Exercise objective:
Line by line, output everything from the one that contains "Instruction: Select the Exchange tab" through the end of the material below, exactly as written and with no pictures.

++++++

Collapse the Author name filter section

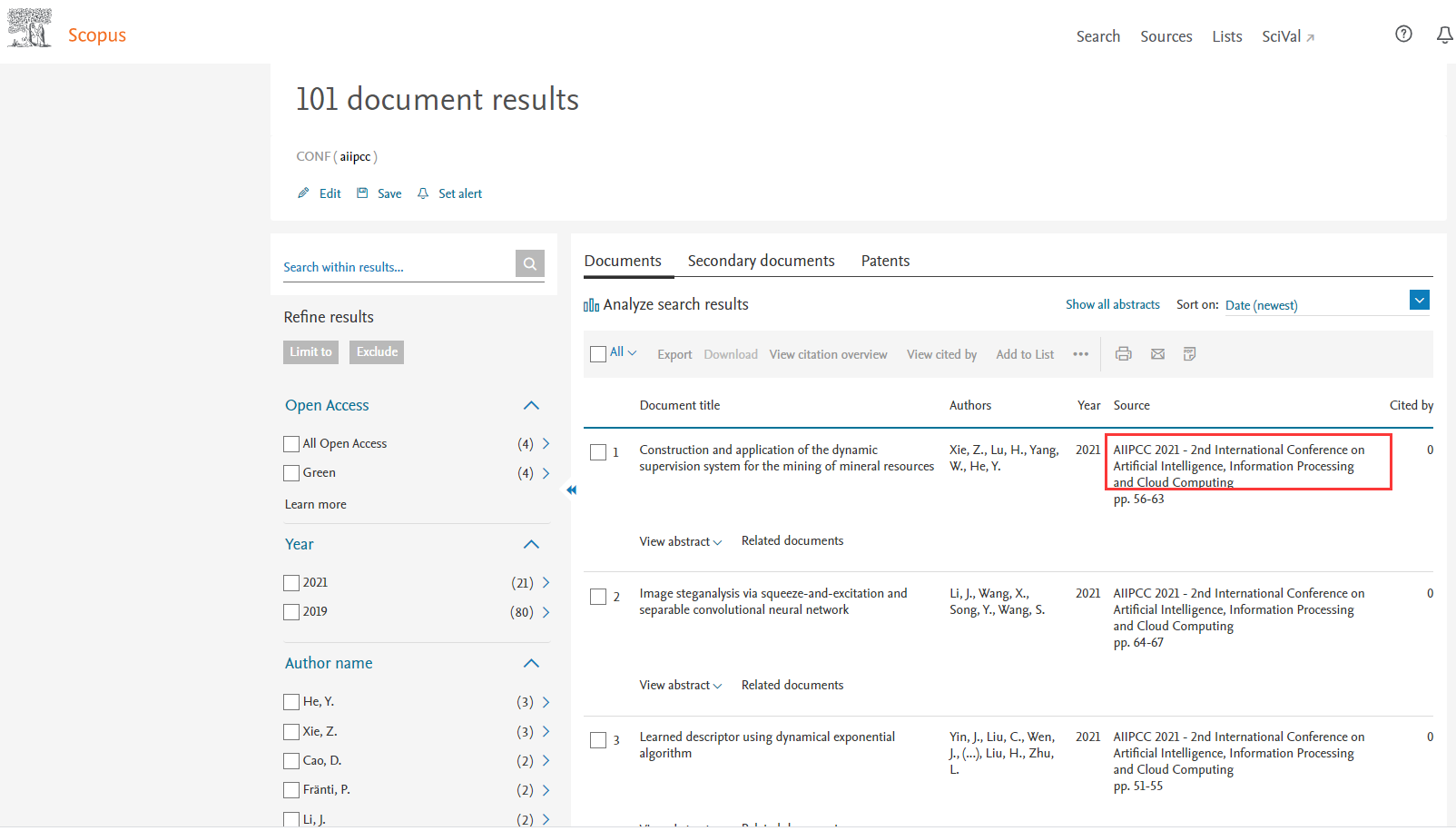point(531,664)
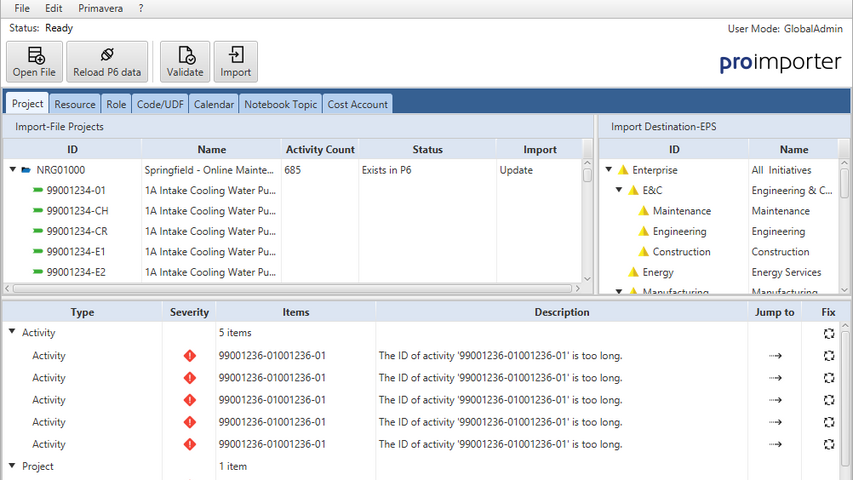
Task: Switch to the Resource tab
Action: coord(75,104)
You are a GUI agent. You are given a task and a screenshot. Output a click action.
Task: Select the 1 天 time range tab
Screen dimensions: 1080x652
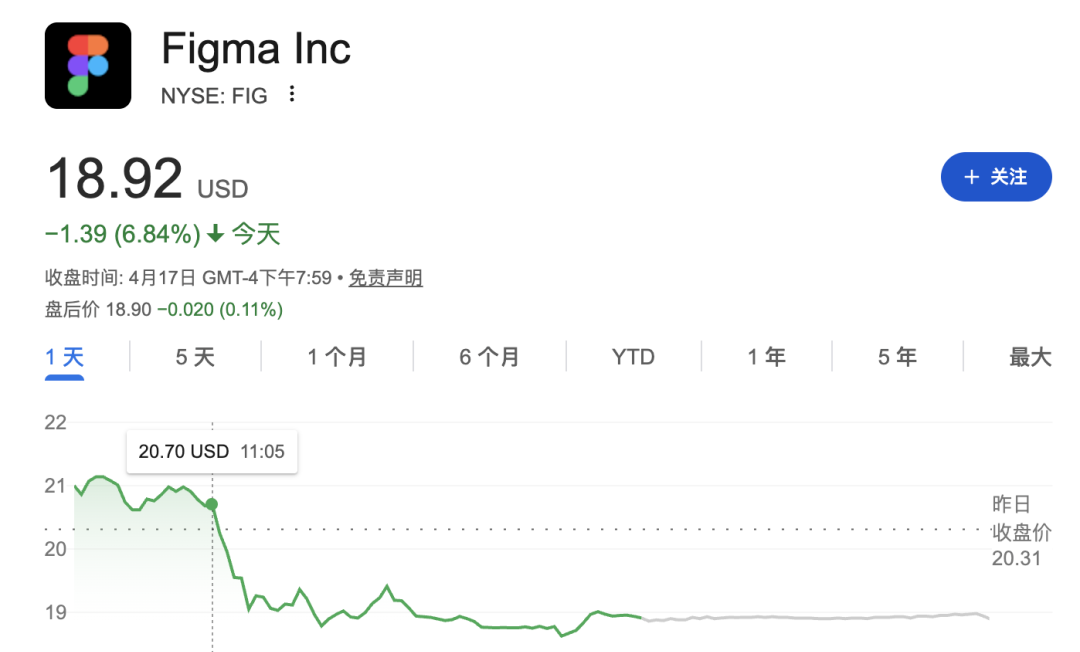65,357
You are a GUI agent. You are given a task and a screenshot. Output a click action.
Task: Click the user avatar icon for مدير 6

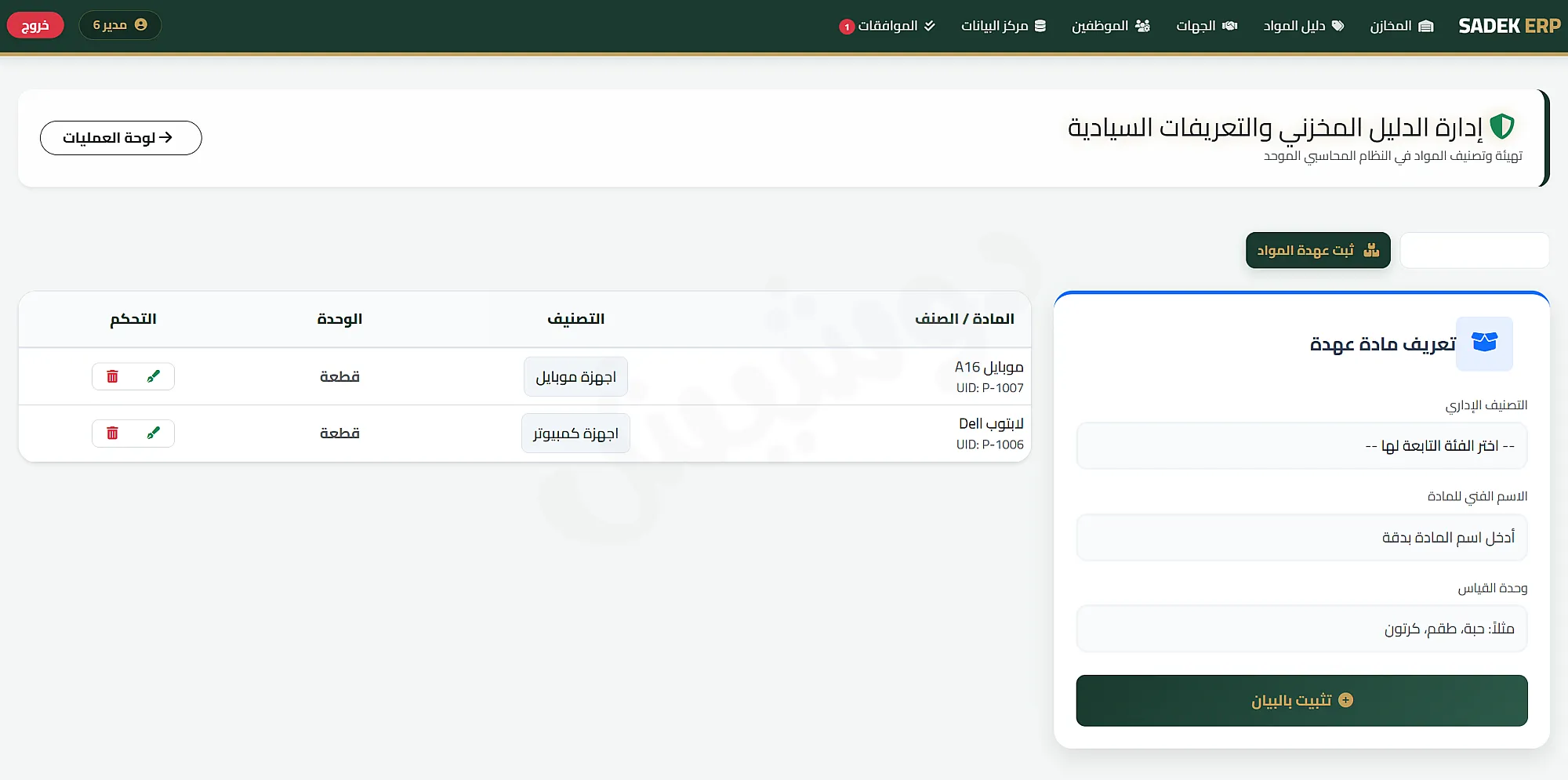[141, 25]
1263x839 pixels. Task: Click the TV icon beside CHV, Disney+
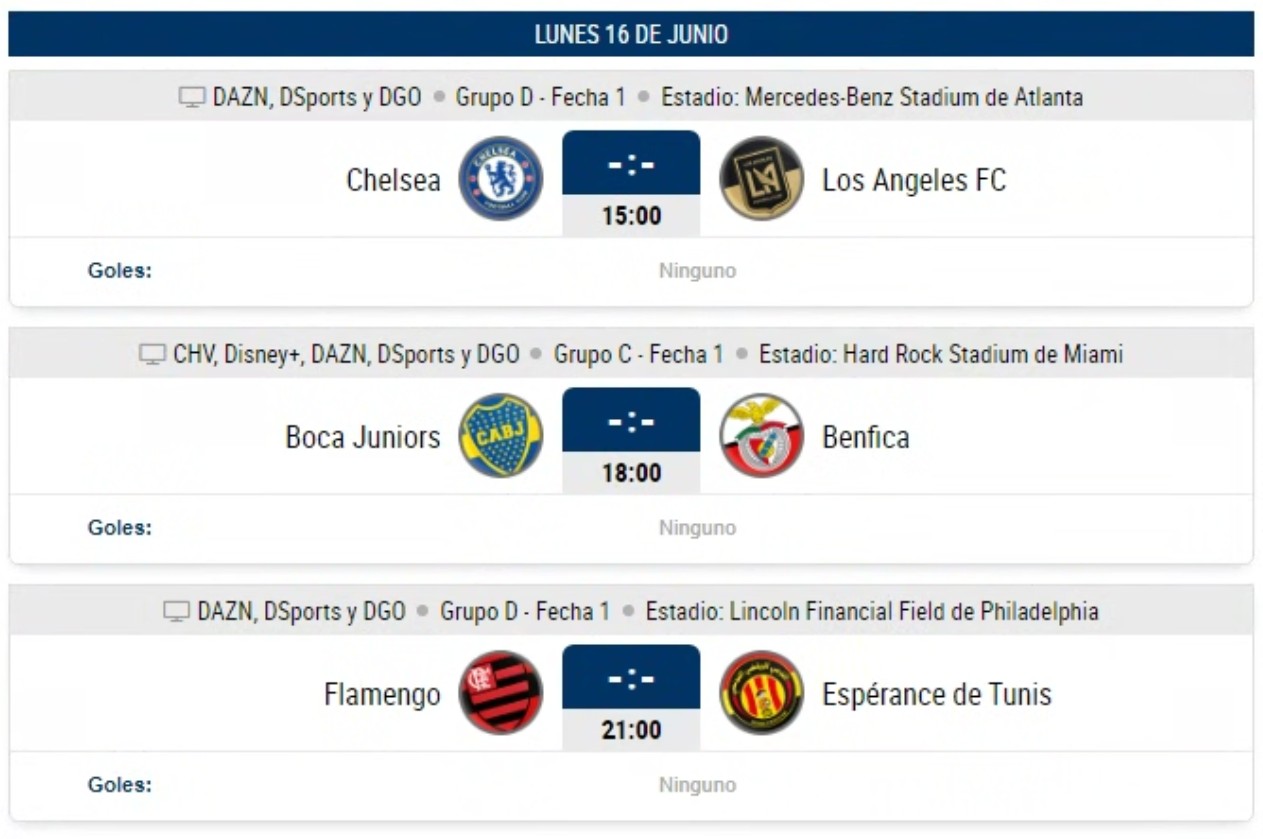(152, 355)
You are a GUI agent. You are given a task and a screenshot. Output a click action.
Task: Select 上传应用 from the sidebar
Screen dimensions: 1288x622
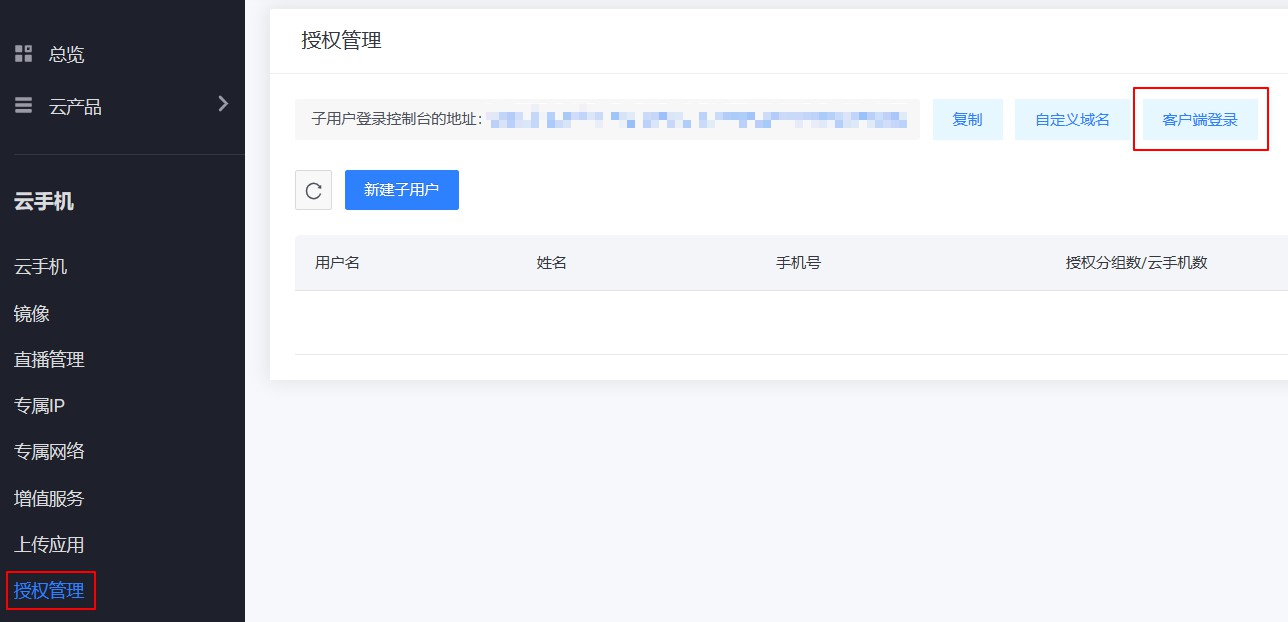tap(49, 545)
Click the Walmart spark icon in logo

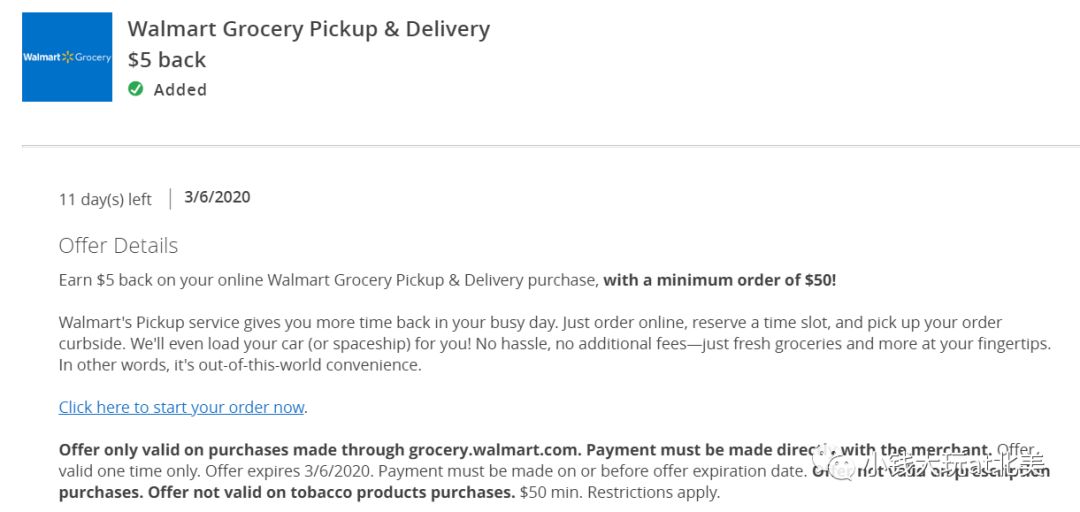tap(68, 57)
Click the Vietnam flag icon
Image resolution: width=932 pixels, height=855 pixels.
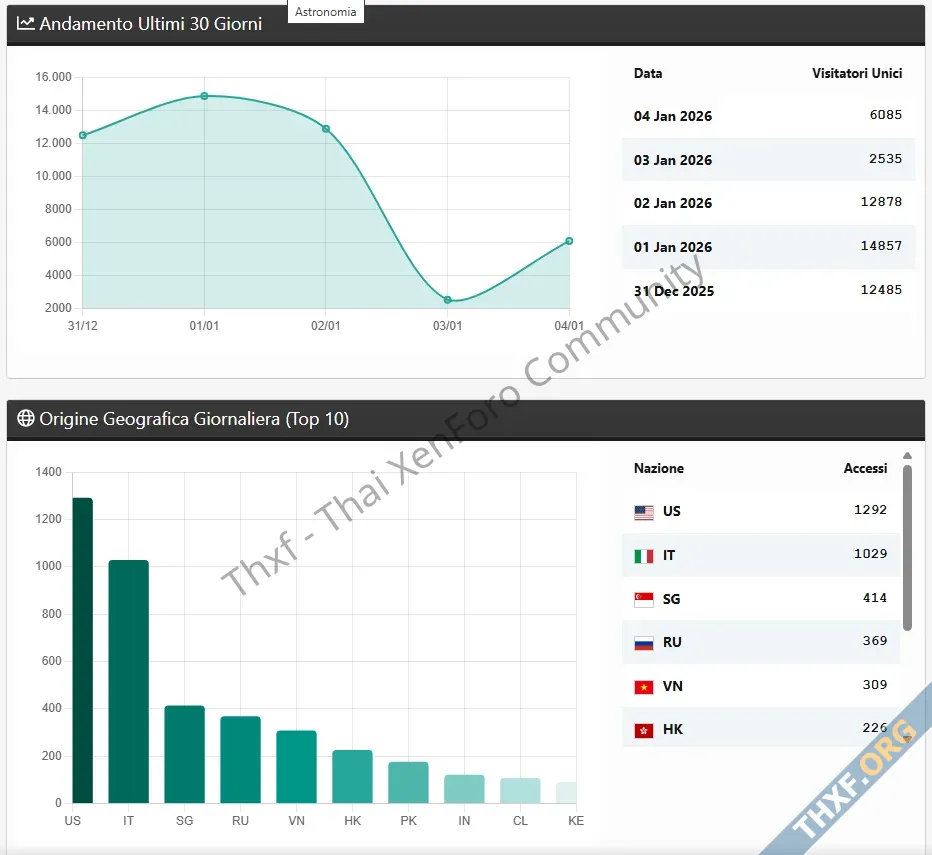[644, 687]
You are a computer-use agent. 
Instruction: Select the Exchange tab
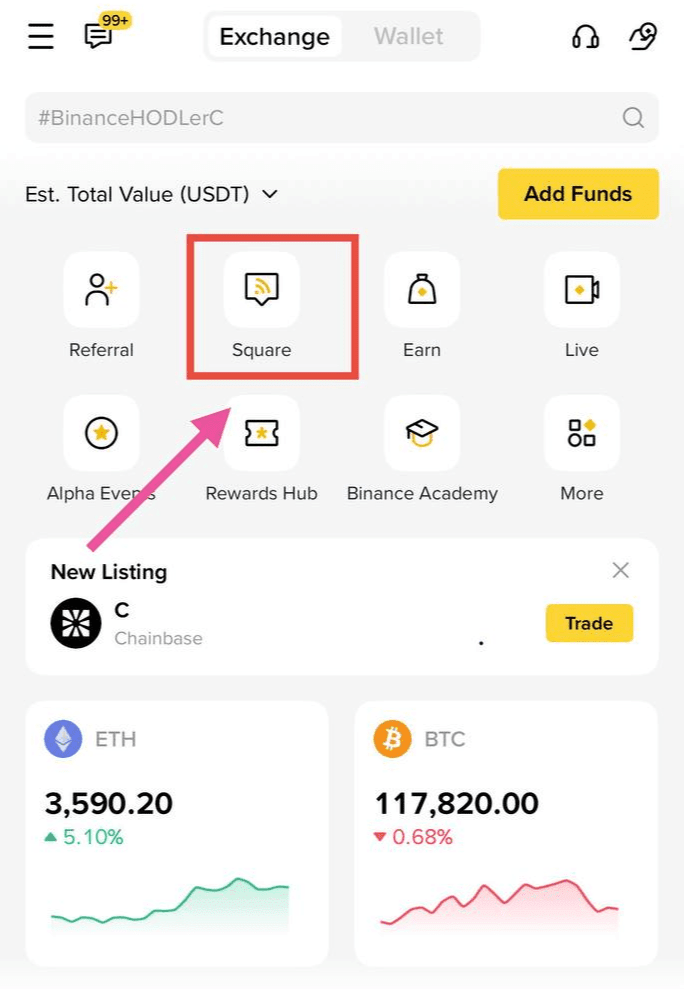274,37
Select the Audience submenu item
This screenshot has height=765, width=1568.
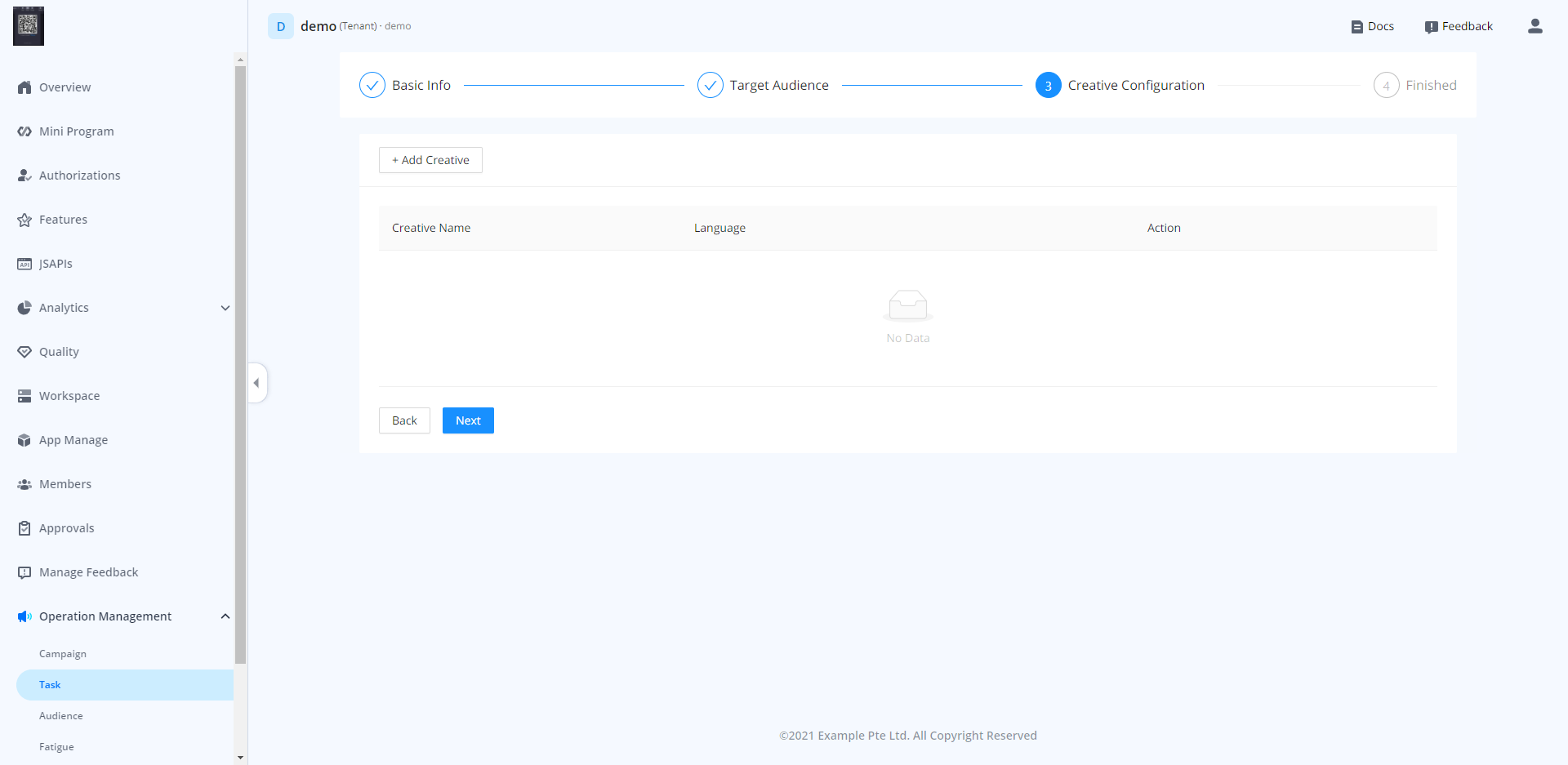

++++++

Task response:
Instruction: Select the Exchange tab
274,37
Select the Audience submenu item
This screenshot has height=765, width=1568.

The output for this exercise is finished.